俺は少し目の前の女が不憫に思えた。こんな当たり前の日常が夢なのか。

「正確にはさっきできるようになったの。“夢”による強力な攻撃を受けて無理やり装備されたみたい」

「そんなことができるのか?」


「ええ。私は“電撃”を装備しようとして、何度も電撃を体に流して、ダメだったけどね」

俺は夢の恐ろしさをよく知っている。あいつ(“夢”を装備している兵士)とは何度も共に修行をした。

「それでどうする? 俺をこの世界で殺すのか?」

「いーえっ。そんなことをしなくてもあなたは私に協力する」

「俺がお前にか? 協力するわけないだろ?」


女は自分の分のスープを一気に飲むと、

「さっきあなたの体を襲った空腹。今まで感じたことがないほど酷かったでしょ?」

「ああ。刺すような空腹だった。空腹があんなに辛いと思わなかった。が、それがなんだ?」

「あれは、ホームレス時代に私がいつも感じていた空腹よ」

俺は唾をごくりと飲み込んだ。

「私たちホームレスはいつもあんな空腹と戦っているわ。
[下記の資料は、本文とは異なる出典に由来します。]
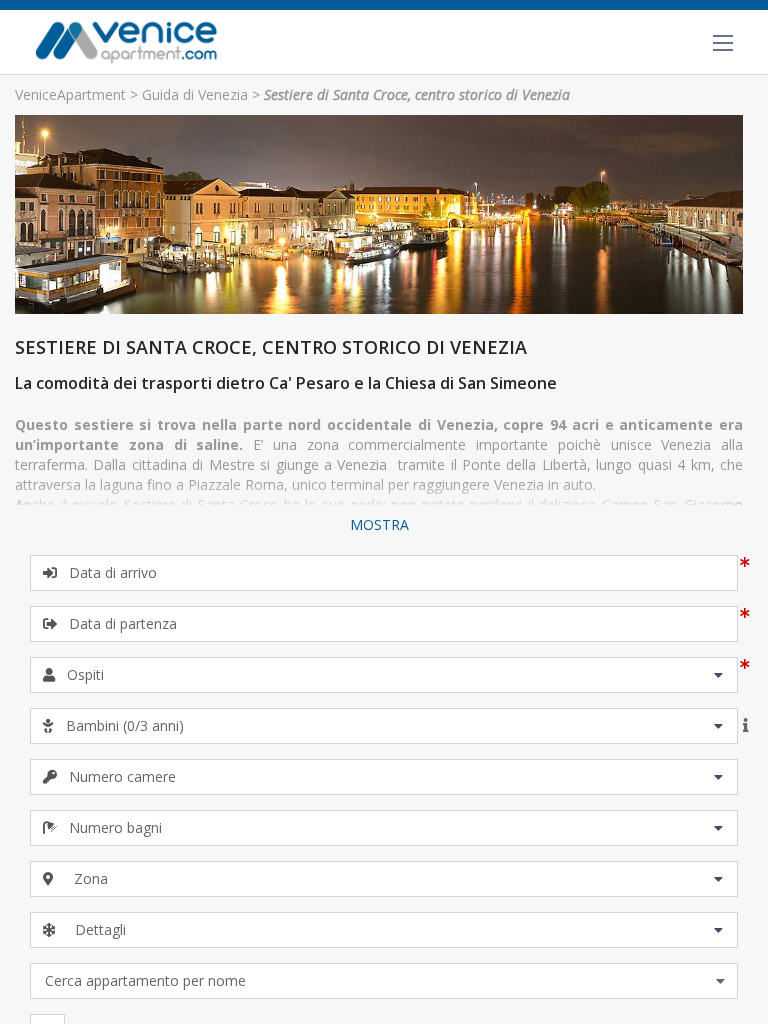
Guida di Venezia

時には泥を飲んで、生き物の死体をそのまま口にする。あなたにその苦しみを少しでも感じて欲しかった」


俺は何も言えなくなった。

「あなたたちがいつも見て見ぬ振りをするホームレスは、いつもあなたたちのことを見ている。夜はベッドで眠れて、お腹いっぱい水も食べ物もある。そんな夢見たいな理想の生活を、いつだって“夢”みていたのよ」

俺は自分の今までの生活を思い出した。飯がまずかったら道端に捨てて、酒を飲んでは食べ物を吐いていた。
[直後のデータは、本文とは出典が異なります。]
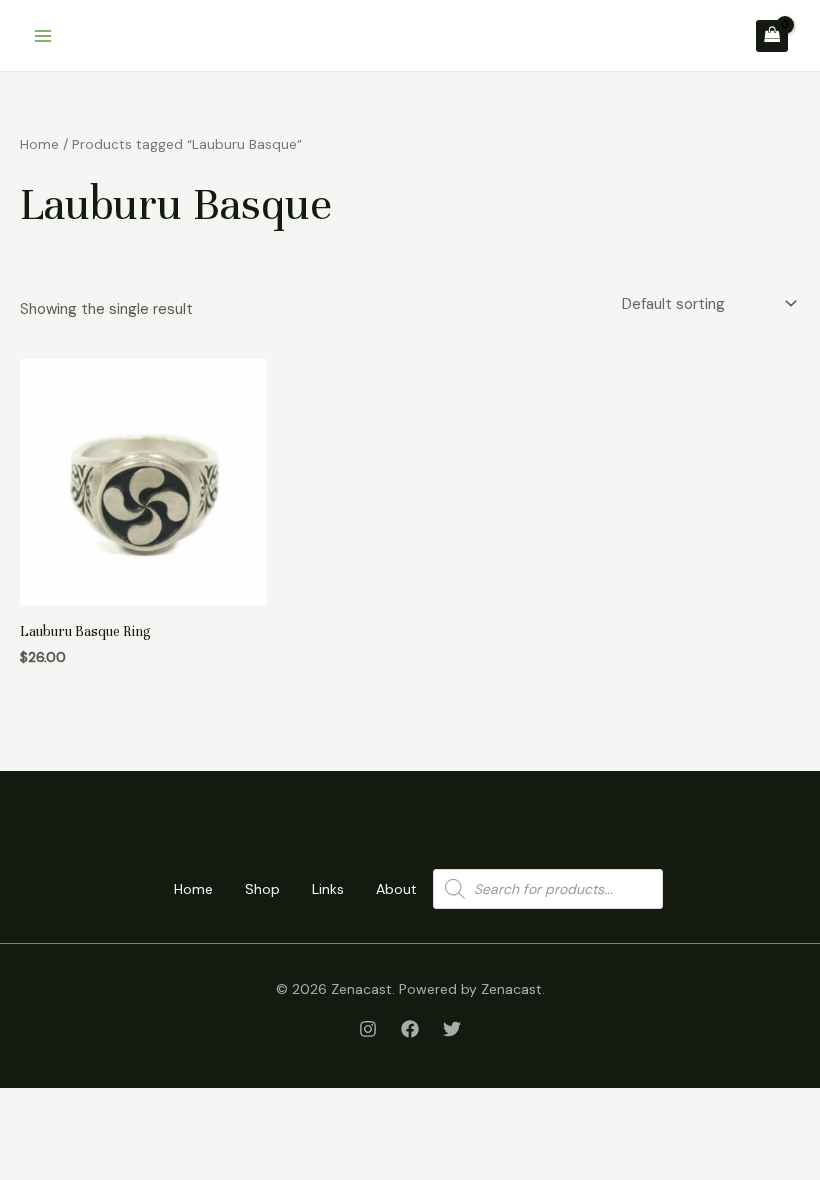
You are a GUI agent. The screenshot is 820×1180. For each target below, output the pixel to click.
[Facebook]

「私たちは現国王を倒す。ホームレスとして苦しむ人を救いたいのよ」

「俺にどうしろと?」

「私が夢を解除したらただじっと地面で倒れたふりをしていて」

「それだけでいいのか?」

女は可愛らしい笑顔と共に大きく頷く。


「俺たちの仲間は四人いただろ? お前は最後のやつに絶対に負ける」

「いいえ。私は勝つわ。何があっても絶対に諦めない」

そして、俺は夢から覚めた。目を薄く開けると女が最後の仲間と戦っていた。剣戟の激しい音が耳を舐める。俺は目を閉じて倒されたふりをすることにした。いつものように女を、ホームレスを見て見ぬ振りをした。